# start of Data provided
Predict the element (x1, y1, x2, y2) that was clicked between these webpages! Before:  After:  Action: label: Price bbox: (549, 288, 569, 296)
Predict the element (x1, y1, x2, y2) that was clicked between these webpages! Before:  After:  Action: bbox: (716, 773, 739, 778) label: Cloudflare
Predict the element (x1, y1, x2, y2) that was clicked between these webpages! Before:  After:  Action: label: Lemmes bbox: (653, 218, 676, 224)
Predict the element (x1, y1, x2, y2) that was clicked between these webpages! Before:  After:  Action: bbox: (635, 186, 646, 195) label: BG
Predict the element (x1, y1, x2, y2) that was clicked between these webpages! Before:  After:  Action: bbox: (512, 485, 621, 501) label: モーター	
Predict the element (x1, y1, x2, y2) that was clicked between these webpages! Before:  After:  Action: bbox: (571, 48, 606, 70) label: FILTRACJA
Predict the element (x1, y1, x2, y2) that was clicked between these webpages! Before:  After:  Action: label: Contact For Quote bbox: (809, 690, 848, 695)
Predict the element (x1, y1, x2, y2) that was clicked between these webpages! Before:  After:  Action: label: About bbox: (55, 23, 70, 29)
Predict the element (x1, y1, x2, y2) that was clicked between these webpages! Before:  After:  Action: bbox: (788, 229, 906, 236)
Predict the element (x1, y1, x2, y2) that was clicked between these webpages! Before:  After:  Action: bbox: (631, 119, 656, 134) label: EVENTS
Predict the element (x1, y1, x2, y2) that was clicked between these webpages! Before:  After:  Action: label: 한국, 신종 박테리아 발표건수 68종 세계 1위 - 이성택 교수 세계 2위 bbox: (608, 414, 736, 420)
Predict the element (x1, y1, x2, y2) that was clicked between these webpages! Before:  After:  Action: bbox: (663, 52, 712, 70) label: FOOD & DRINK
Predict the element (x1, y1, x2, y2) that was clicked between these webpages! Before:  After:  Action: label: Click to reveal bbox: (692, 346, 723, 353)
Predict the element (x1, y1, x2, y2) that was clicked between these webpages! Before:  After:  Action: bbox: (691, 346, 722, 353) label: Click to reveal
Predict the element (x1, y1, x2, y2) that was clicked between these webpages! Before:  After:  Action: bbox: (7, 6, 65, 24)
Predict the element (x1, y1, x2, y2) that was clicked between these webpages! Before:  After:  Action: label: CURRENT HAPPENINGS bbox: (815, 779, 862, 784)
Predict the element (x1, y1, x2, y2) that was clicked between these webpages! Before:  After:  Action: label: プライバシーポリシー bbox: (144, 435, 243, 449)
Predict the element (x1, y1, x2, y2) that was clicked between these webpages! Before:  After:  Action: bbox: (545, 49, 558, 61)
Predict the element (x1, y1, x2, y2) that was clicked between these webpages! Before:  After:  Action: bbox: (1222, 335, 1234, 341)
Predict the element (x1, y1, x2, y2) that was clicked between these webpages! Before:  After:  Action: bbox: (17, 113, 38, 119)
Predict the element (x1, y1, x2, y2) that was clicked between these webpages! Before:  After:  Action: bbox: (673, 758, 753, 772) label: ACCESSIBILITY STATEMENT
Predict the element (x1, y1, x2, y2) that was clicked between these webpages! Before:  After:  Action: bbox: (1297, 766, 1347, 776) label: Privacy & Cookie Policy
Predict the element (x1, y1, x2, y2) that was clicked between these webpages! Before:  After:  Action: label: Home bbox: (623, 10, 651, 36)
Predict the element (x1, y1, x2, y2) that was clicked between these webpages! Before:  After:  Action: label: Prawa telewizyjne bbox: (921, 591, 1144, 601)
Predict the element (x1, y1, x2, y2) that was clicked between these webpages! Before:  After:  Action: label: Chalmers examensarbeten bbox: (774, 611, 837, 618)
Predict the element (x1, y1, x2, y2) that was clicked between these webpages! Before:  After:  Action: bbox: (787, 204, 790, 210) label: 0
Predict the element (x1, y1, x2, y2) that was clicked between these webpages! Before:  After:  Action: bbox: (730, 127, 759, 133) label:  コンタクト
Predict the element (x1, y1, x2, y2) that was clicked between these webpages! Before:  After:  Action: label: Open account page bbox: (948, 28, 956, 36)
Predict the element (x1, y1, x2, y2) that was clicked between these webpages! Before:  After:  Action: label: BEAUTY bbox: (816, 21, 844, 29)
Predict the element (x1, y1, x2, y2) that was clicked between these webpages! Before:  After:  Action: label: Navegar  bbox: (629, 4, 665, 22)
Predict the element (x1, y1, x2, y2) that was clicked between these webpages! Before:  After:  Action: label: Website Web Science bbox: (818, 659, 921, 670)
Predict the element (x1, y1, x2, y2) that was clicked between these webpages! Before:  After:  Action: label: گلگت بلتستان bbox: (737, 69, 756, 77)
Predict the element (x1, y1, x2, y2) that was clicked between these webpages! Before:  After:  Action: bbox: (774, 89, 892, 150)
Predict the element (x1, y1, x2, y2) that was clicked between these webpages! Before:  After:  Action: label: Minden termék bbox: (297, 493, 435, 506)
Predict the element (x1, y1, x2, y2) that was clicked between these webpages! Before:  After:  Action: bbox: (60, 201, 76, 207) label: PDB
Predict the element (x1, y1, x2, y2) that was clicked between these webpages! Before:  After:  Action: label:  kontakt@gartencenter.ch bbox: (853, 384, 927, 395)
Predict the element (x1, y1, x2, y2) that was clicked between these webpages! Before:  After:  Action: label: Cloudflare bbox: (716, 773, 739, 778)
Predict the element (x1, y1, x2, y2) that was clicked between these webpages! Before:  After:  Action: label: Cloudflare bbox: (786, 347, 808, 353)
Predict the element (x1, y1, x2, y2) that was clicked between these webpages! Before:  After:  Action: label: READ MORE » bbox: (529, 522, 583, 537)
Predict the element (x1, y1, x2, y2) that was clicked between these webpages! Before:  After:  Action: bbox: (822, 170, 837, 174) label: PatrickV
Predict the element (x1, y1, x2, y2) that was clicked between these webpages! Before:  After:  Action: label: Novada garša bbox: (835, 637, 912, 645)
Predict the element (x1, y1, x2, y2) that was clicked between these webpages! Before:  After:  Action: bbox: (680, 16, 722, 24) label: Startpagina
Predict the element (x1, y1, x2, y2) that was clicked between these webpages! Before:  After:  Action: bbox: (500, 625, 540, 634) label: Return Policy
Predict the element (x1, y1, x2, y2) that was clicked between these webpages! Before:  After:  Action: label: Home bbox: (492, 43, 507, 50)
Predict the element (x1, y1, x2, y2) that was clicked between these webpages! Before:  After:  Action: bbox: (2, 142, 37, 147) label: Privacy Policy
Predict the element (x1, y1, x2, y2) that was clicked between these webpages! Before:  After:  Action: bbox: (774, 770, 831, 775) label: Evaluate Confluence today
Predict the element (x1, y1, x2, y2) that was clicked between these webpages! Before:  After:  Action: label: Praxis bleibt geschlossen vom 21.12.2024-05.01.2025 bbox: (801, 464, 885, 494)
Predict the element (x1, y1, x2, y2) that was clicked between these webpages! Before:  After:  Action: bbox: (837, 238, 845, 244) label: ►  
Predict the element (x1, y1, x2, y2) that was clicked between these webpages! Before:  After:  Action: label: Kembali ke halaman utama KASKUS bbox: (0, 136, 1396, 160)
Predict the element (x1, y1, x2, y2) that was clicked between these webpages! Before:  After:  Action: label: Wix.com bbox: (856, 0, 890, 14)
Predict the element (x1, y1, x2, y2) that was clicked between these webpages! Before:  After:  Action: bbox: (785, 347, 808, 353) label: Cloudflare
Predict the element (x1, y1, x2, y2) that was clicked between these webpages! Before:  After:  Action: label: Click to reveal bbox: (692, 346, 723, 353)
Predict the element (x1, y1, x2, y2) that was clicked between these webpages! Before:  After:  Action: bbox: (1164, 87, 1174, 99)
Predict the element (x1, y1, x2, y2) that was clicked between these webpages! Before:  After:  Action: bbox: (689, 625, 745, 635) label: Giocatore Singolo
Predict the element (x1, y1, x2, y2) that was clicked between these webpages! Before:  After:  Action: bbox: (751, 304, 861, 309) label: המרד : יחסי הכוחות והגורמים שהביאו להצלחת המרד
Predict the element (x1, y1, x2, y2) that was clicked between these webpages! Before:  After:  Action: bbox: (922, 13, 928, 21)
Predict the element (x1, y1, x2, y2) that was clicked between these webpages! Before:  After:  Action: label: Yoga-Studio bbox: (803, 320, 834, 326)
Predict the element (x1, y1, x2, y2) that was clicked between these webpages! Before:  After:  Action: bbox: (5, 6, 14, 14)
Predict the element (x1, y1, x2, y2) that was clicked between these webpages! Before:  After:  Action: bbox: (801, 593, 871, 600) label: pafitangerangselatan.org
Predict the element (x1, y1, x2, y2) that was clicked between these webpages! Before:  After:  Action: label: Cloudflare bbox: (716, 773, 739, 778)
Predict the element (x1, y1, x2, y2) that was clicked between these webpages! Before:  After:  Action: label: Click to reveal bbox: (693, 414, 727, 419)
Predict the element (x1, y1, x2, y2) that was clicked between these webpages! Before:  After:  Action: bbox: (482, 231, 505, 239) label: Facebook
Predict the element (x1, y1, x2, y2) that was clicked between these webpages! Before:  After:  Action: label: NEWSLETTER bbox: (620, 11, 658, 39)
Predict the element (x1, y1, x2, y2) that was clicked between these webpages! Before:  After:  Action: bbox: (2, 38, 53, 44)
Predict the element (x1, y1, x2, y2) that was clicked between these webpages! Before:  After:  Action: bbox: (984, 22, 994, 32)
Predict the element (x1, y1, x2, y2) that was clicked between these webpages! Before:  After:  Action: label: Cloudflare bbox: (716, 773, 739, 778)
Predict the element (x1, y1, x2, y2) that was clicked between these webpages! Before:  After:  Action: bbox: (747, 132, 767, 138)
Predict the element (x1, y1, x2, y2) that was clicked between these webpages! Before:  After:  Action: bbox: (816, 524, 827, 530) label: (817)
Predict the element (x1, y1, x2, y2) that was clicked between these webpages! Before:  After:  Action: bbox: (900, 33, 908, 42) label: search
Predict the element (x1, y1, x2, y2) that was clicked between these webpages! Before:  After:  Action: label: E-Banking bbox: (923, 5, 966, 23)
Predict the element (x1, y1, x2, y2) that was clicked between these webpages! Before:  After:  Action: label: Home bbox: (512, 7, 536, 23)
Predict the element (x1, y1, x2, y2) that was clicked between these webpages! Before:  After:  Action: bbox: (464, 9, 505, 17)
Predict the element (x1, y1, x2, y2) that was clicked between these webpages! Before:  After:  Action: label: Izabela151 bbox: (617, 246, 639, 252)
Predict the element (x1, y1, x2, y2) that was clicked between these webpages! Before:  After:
# end of Data provided
◆ Goal: Copy the listing from the line that contains "132, 767, 138)" up to and including the last line of the listing.

◆ Expected answer:
Predict the element (x1, y1, x2, y2) that was clicked between these webpages! Before:  After:  Action: bbox: (747, 132, 767, 138)
Predict the element (x1, y1, x2, y2) that was clicked between these webpages! Before:  After:  Action: bbox: (816, 524, 827, 530) label: (817)
Predict the element (x1, y1, x2, y2) that was clicked between these webpages! Before:  After:  Action: bbox: (900, 33, 908, 42) label: search
Predict the element (x1, y1, x2, y2) that was clicked between these webpages! Before:  After:  Action: label: E-Banking bbox: (923, 5, 966, 23)
Predict the element (x1, y1, x2, y2) that was clicked between these webpages! Before:  After:  Action: label: Home bbox: (512, 7, 536, 23)
Predict the element (x1, y1, x2, y2) that was clicked between these webpages! Before:  After:  Action: bbox: (464, 9, 505, 17)
Predict the element (x1, y1, x2, y2) that was clicked between these webpages! Before:  After:  Action: label: Izabela151 bbox: (617, 246, 639, 252)
Predict the element (x1, y1, x2, y2) that was clicked between these webpages! Before:  After:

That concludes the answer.